To do: Copy verbatim everything in the records from the line containing "You are a computer-use agent. 685x628 pixels." down to the end of the records, including both ends. Leave the pictures out of your copy.

Given records:
»»

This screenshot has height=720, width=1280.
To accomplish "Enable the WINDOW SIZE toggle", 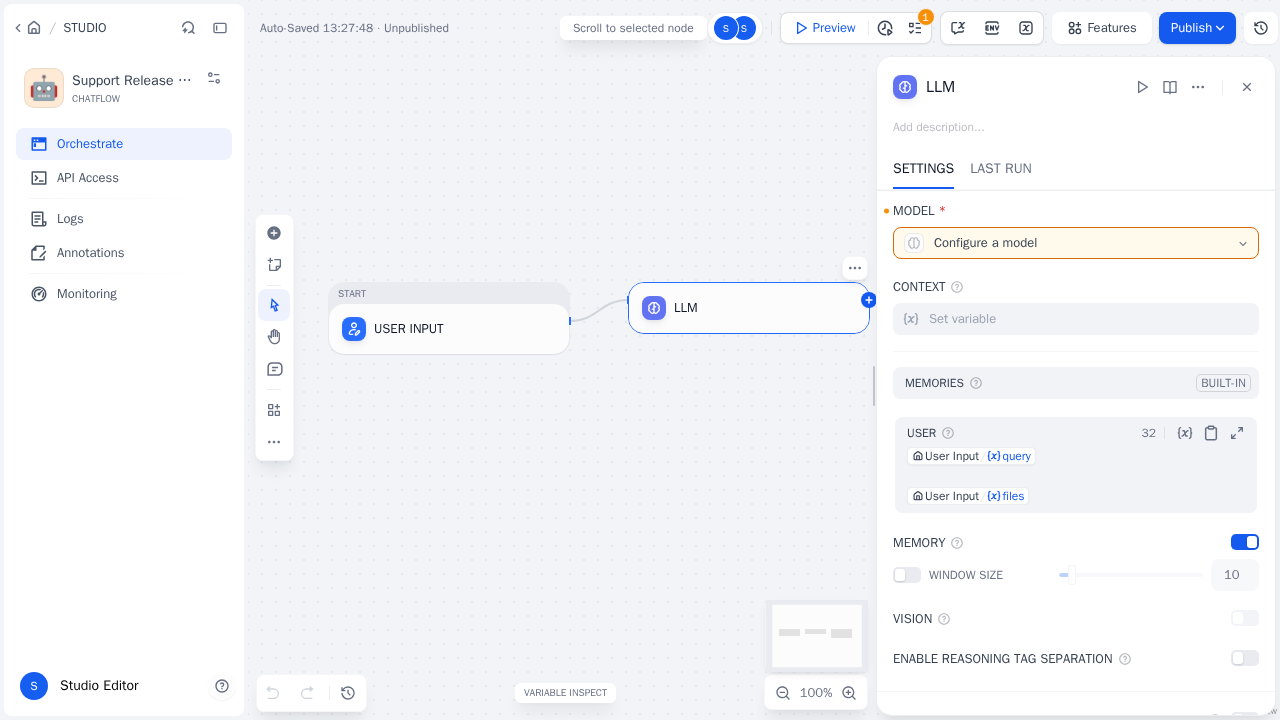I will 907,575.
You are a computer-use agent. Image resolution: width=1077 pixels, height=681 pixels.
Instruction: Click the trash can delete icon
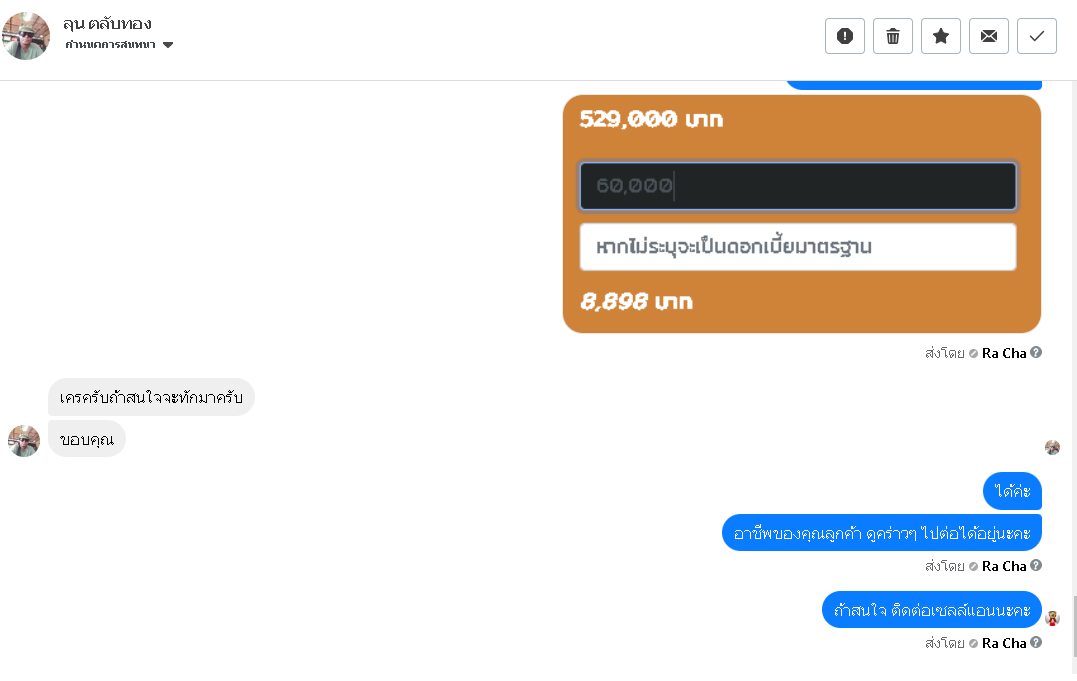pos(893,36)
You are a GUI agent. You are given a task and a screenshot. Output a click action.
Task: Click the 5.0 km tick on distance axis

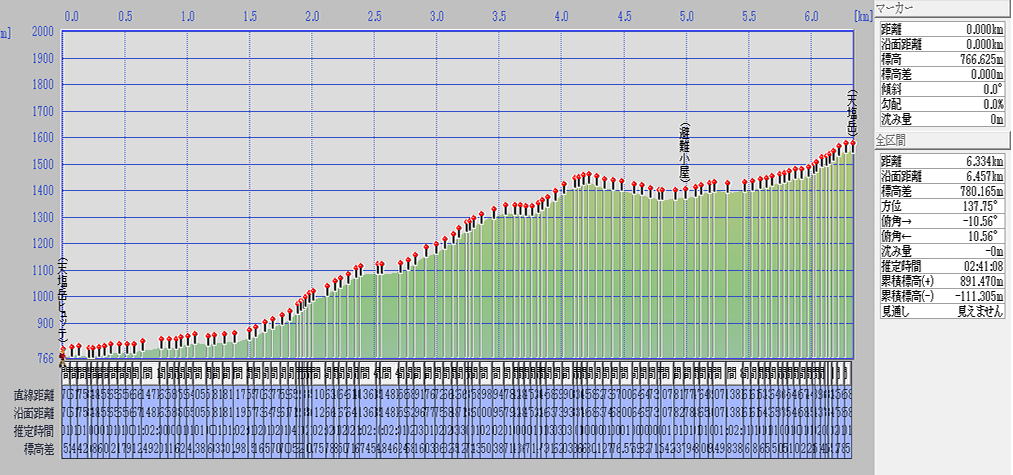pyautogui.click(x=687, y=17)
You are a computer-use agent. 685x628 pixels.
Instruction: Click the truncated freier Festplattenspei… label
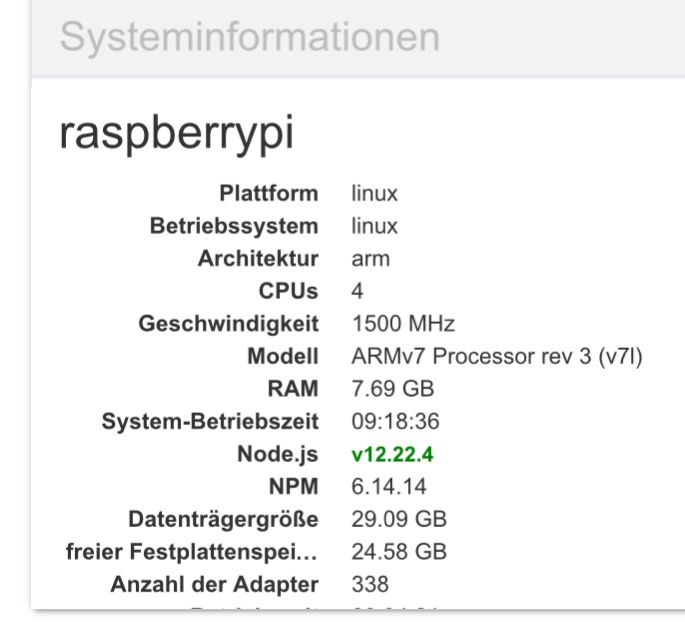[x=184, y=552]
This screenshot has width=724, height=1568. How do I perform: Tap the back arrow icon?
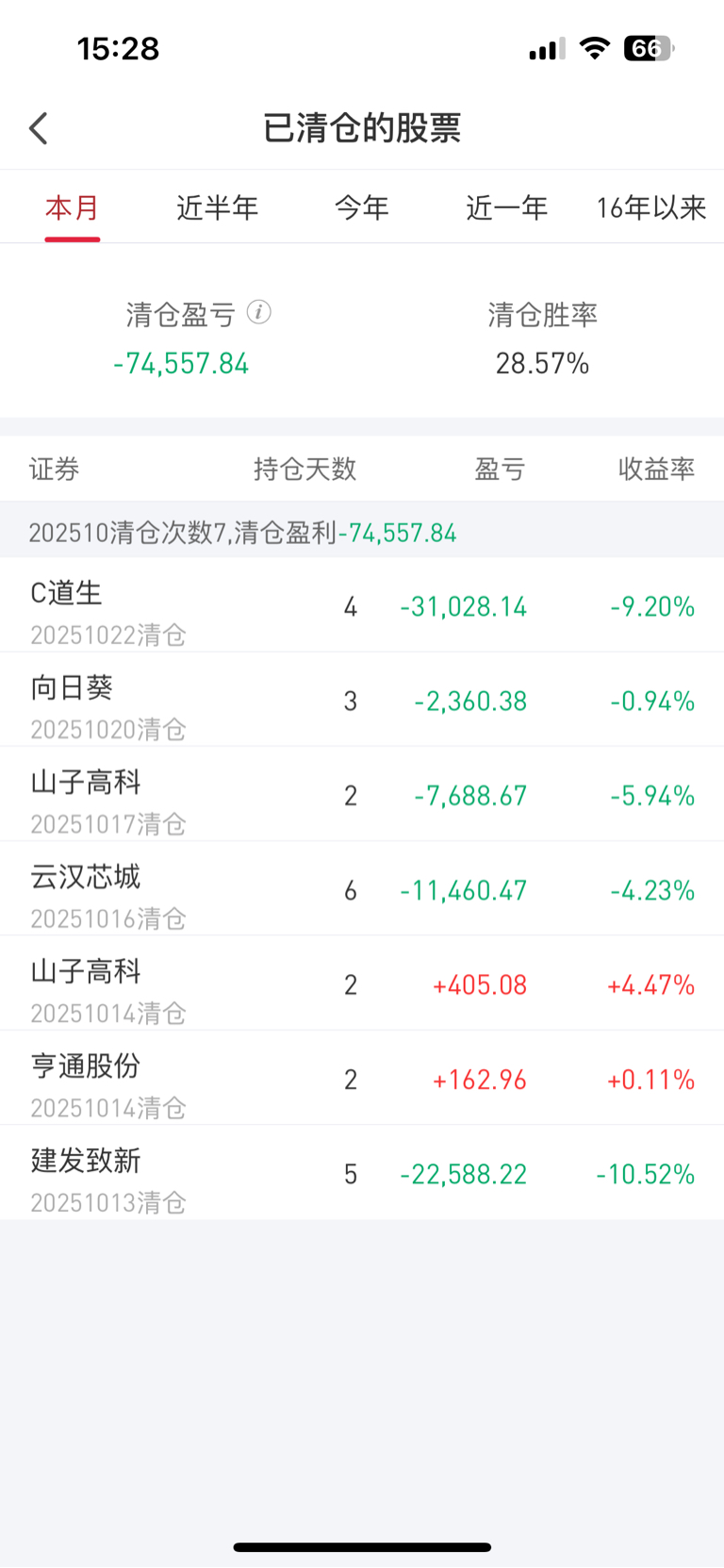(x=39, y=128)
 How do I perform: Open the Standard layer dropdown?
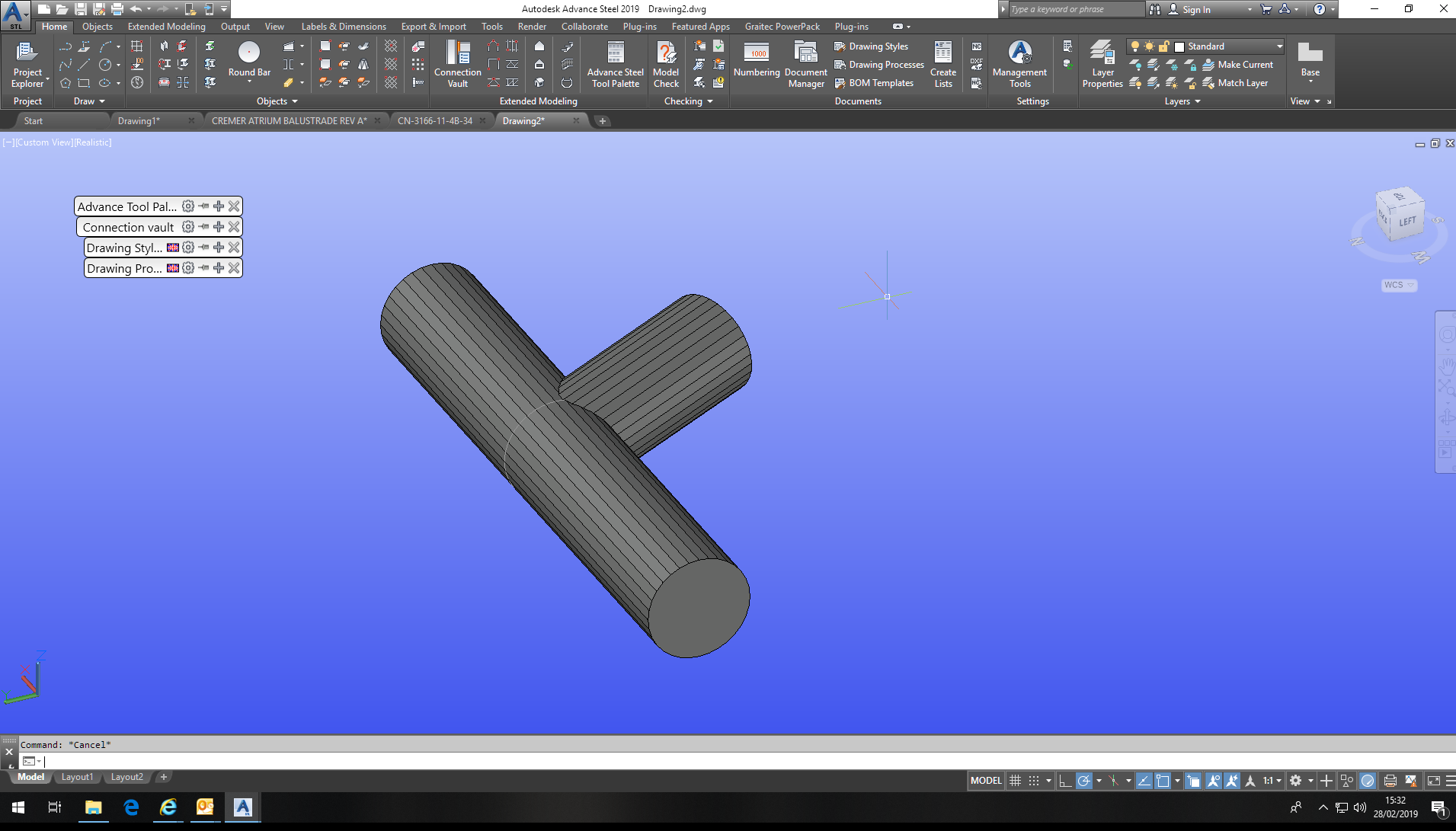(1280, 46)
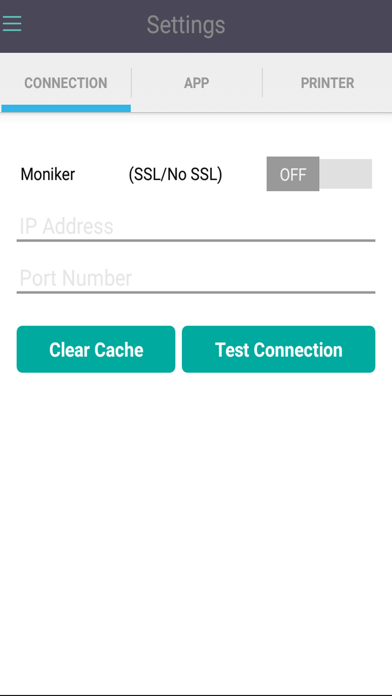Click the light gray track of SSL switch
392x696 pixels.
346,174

««

Task response:
You are a computer-use agent. 685x628 pixels.
Instruction: Click the truncated freier Festplattenspei… label
[x=184, y=552]
This screenshot has width=724, height=1568. How do I perform: Tap the back arrow icon?
(x=39, y=128)
 How do I perform: Open the Standard layer dropdown?
(1280, 46)
Click the light gray track of SSL switch
392x696 pixels.
346,174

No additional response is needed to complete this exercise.